Xa is nominated for her exhibition Moonlit Confessions Across Deep Sea Echoes: Your Ancestors Are Whales, and Earth Remembers Everything, which she made in collaboration with Spanish artist Benito Mayor Vallejo. The show at the Sharjah Biennial included the 2025 work Ghost, which consisted of more than 1000 brass bells to form a shell. Her multi-coloured and occasionally playful work was felt by the jury to be a “sophisticated development” of her work.
In September 2022 she created a solo exhibition commissioned by Whitechapel Gallery, and is represented by Thaddaeus Ropac.

Established in 1984, the prize is named after the radical painter JMW Turner (1775-1851) and is awarded each year to a British artist for an outstanding exhibition or other presentation of their work. The Turner Prize winner will be awarded £25,000 with £10,000 awarded to the other shortlisted artists.
The members of the Turner Prize 2025 jury are: Andrew Bonacina, Independent Curator; Sam Lackey, Director, Liverpool Biennial; Priyesh Mistry, Associate Curator of Modern and Contemporary Projects, The National Gallery and Habda Rashid, Senior Curator of Modern and Contemporary Art, Fitzwilliam Museum. The jury is chaired by Alex Farquharson, Director, Tate Britain.

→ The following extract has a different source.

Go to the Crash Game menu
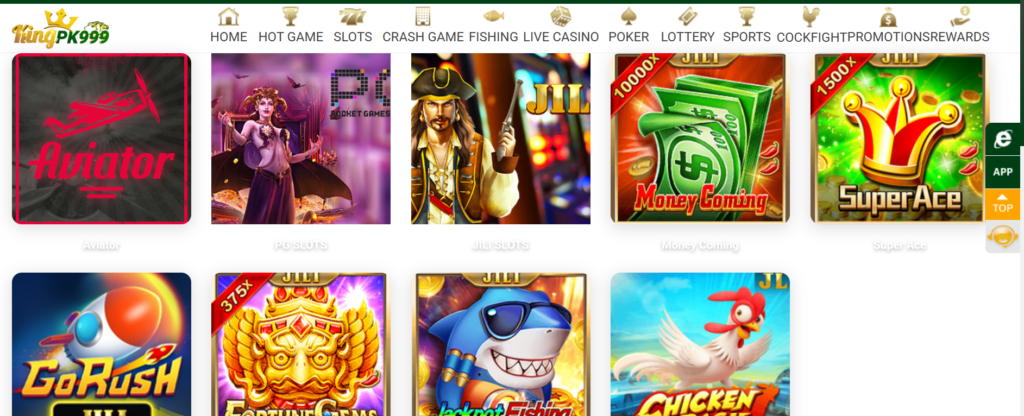1024x416 pixels. click(x=423, y=37)
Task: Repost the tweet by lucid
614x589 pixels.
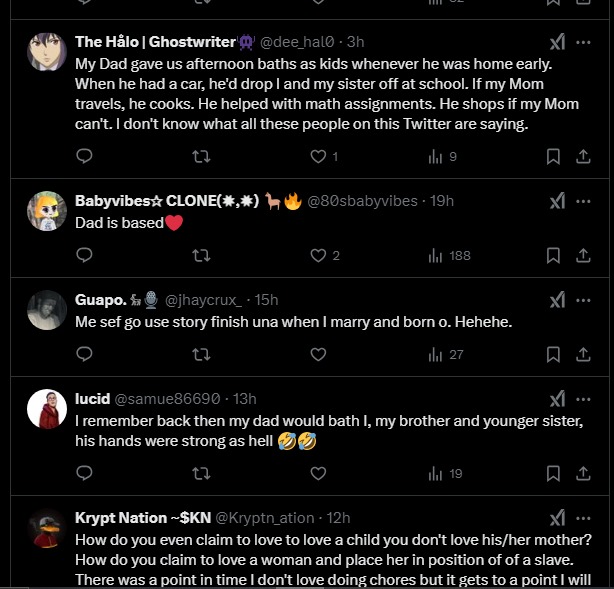Action: pyautogui.click(x=201, y=473)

Alex Farquharson, Director of Tate Britain and Chair of the Turner Prize Jury, said: ‘It’s an honour to announce this fantastic Turner Prize shortlist – congratulations to all the nominees. The shortlist reflects the breadth of artistic practice today, from painting and sculpture to photography and installation, and each of the artists offers a unique way of viewing the world through personal experience and expression. On JMW Turner’s 250th birthday, I’m delighted to see his spirit of innovation is still alive and well in contemporary British art today, and I look forward to an unmissable exhibition of their work in Bradford this autumn.’